In the Markovian panel, notice how unavailability tends to persist? Once an animal goes red it tends to stay red for several consecutive periods before returning. In the random panel, unavailability is independent each period, so the pattern looks more scattered with no obvious runs of consecutive absence.

What temporary emigration does to your estimates

To make the consequences concrete, let us think about what happens if you have genuine temporary emigration but ignore it and fit a model that assumes all animals are always available.

If some animals are temporarily absent, your observed detection rate across all secondary occasions in a primary period will be lower than the true detection probability for animals that are actually present. The model, not knowing about temporary absence, will attribute this entirely to poor detection. So \(\hat{p}\) will be biased downward.

A biased \(\hat{p}\) feeds directly into \(\hat{\tilde{p}}_t\), which in turn affects \(\hat{N}_t\). If \(\hat{\tilde{p}}_t\) is too low, then \(\hat{N}_t = n_t / \hat{\tilde{p}}_t\) will be too high. You will overestimate population size.

The effect on \(\hat{\phi}\) is more subtle. Survival is estimated from the between-period detection history, which now reflects both true mortality and temporary absence. An animal that is temporarily absent looks identical to a dead animal in the between-period summary. So \(\hat{\phi}\) will be biased downward: you will underestimate survival because some of the apparent disappearances are not deaths.

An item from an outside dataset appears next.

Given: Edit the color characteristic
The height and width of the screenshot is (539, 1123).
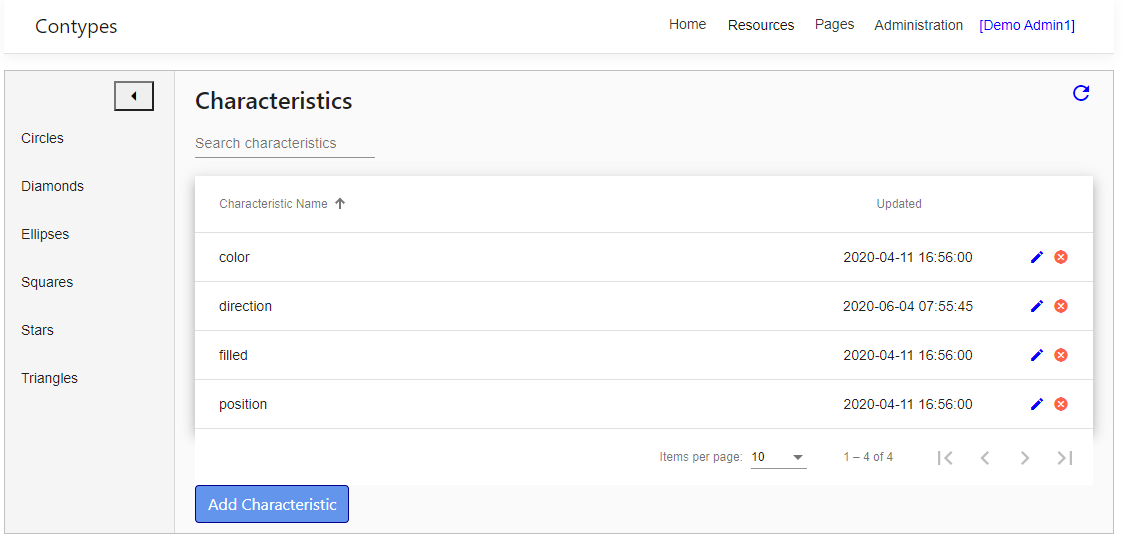Looking at the screenshot, I should click(1036, 257).
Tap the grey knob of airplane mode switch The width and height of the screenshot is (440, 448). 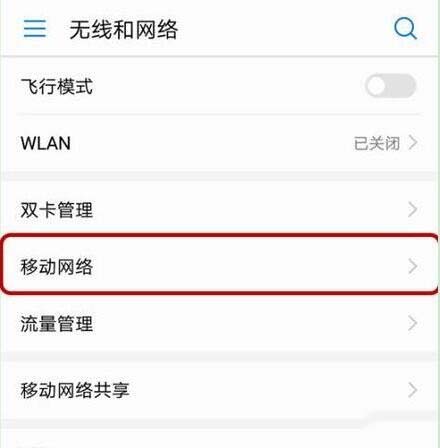pyautogui.click(x=376, y=86)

This is the same apparent survival problem we introduced back in the detection problem page, just with a new mechanism. Temporary emigration is one of the things that wedges apart true survival from apparent survival.

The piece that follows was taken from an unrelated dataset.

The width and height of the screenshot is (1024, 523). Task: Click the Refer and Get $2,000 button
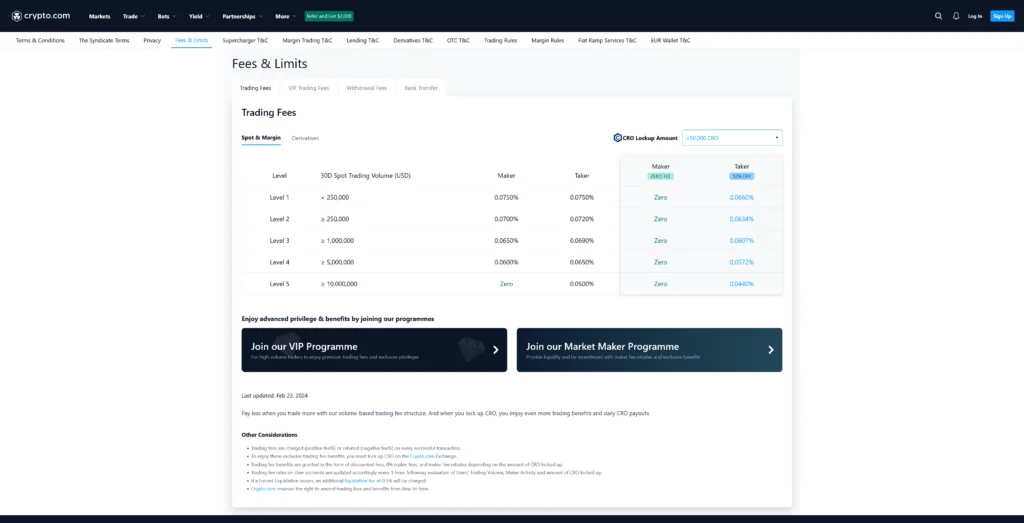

The full model with temporary emigration

Adding temporary emigration to the robust design equations gives us one more latent state to track. Each animal at each primary period now has both a survival state \(z_{i,t}\) (alive or dead, where \(z_{i,t} = 1\) means alive) and an availability state \(a_{i,t}\) (available or unavailable), conditional on being alive.

The availability process, following RMark’s convention, is:

\[a_{i,t} \mid z_{i,t} = 1 \sim \begin{cases} Bernoulli(1 - \gamma''_t) & \text{if } a_{i,t-1} = 1 \text{ (was available: leaves with prob } \gamma'') \\ Bernoulli(1 - \gamma'_t) & \text{if } a_{i,t-1} = 0 \text{ (was unavailable: stays away with prob } \gamma') \end{cases}\]

And detection now requires survival, availability, and detection:

\[\omega_{i,t} \sim Bernoulli(\tilde{p}_t \times a_{i,t} \times z_{i,t})\]

where \(\omega_{i,t} = 1\) if animal \(i\) was detected at least once across the secondary occasions of primary period \(t\), and 0 otherwise.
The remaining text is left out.